ChargePoint is a California-headquartered EV infrastructure company founded in 2007. ChargePoint is currently the largest independent EV charging infrastructure operator in the world with 150000 charging sites across 14 countries. ChargePoint too has its own cloud-based system allowing customers to find and book any of their stations. In 2020, ChargePoint reverse-merged into Switchback Energy, a SPAC(Special Purpose Acquisition Company) focused on renewable energy. The deal will give ChargePoint $683 million in proceeds to advance its business.
Daqo New Energy Corp.(DQ) is a China-headquartered company that produces monocrystalline silicon and polysilicon, which are critical components needed in solar panel production. The company was founded in 2008 and has a nameplate silicon production capacity of 70000 tons. The company operates a state-of-the-art production facility in Xinjiang, China. Daqo recently announced a 5-to-1 stock split. The company recently cut its Q3 sales guidance due to a rise in silicon prices.
ChargePoint too operates on a host and ChargePoint-owned business model that is both capital-light and high-margin. The company provides complete turn-key solutions to hosts under different arrangements such as host-owned, Chargepoint-owned, and hybrid-ownership. Each arrangement entails different cost-ownership and revenue-sharing structures. ChargePoint also generates recurring revenue from hosts for its cloud platform SaaS. As a first-mover in the space, ChargePoint has a far bigger footprint.
Daqo is a leading high-purity polysilicon manufacturer based in China. The company produces polysilicon using the CVD(Chemical Vapor Deposition Process) and has developed a closed-loop system to produce polysilicon of high-quality consistently and in a cost-effective manner. The company’s biggest customers are photovoltaic/solar manufacturers looking for high-quality silicon, who then process the silicon into wafers, cells, modules, etc. The company has a major competitive advantage over some competitors as the Xinjiang region, where the company’s production facilities are located, has much lower electricity and utility costs compared to other industrial and coastal areas, thus giving the company valuable cost-savings.
Since ChargePoint has just completed its SPAC deal, it is yet to declare any financial results. In 2019, ChargePoint generated a revenue of $147 million and a net loss of $133 million. However, the company stated that it expects hockey-stick growth in revenues.
The company aims to grow its network to 2.5 million charging ports by 2025. It expects revenues to grow from $135 million in 2020 to $2.069 billion by 2026, implying a 57% compounded growth rate. The company is currently trading at a revenue multiple of a little over 9x.

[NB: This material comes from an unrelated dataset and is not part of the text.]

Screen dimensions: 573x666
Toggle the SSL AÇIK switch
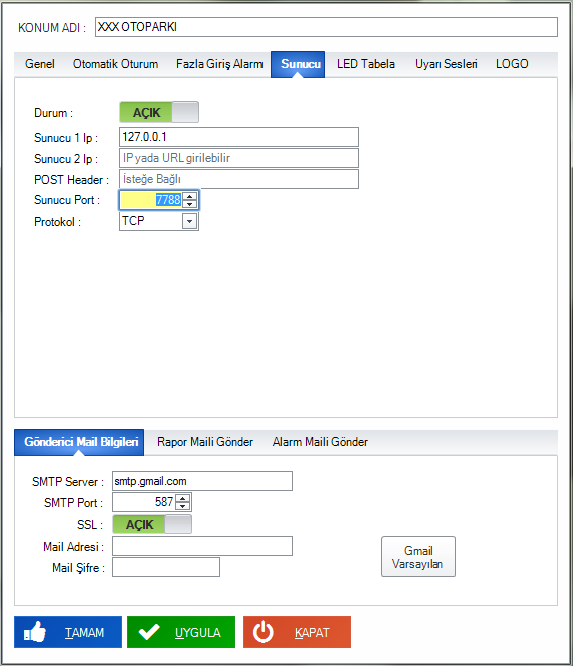(x=152, y=525)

ChargePoint has a 51% upfront and 49% recurring revenue ratio. In North America, they have a 73% market share, more than 7x its closest competitor(Blink). The company has given revenue guidance of $198 million and $346 million for FY21 and FY22. The company is currently trading under Switchback Energy and has a market cap of $1.34 billion.
In Q2’20, Daqo outperformed projections and turned a profit after it saw sales double year-on-year. The company reported a top-line of $133 million and a profit of $2.4 million. The company produced 18,097 tonnes and sold 18,881 tonnes in the quarter. The company has given Q3 sales guidance of 13,643 tonnes and 2020 full-year guidance of 70000-75000 tons. The gross margin for Q1 and Q2 was 37.4% and 20%, respectively. The company attributes the sharp fall in margins to disruptions caused by the pandemic. Daqo has a market cap of $607 million and a P/E of 10.44.

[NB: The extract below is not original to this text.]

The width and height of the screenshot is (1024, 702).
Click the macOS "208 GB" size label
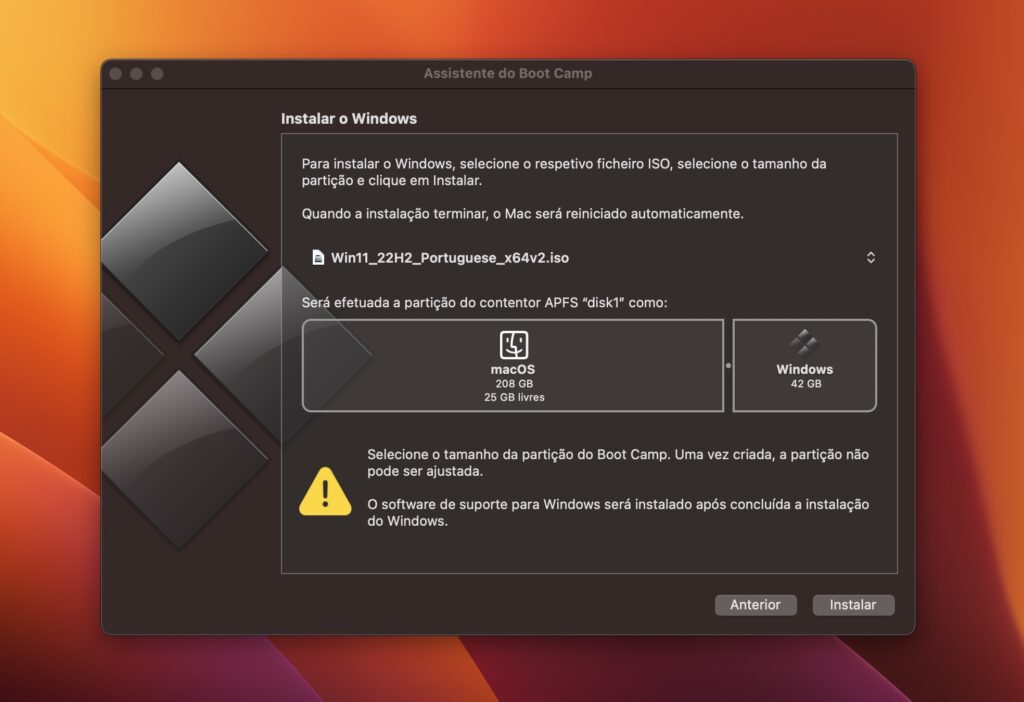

Daqo is yet to put out Q3 numbers. Being domiciled in China, Daqo has a huge opportunity as China is expected to top 60GW in annual solar installations by 2025(2x 2019 installations), thus giving the company significant growth opportunities.
Both companies provide great opportunities for investors as both operate in burgeoning fields. However, due to huge planned capital expenditure to expand its footprint, ChargePoint may take a while before hitting profitability.
On the other hand, Daqo has successfully increased its business and profits over the past few quarters, barring some disruptions due to Covid, thus making it a better choice for investors. Also, the drop in its stock price (from $250 to $218 before 5 to 1 split) is a huge bottom-fishing opportunity for investors.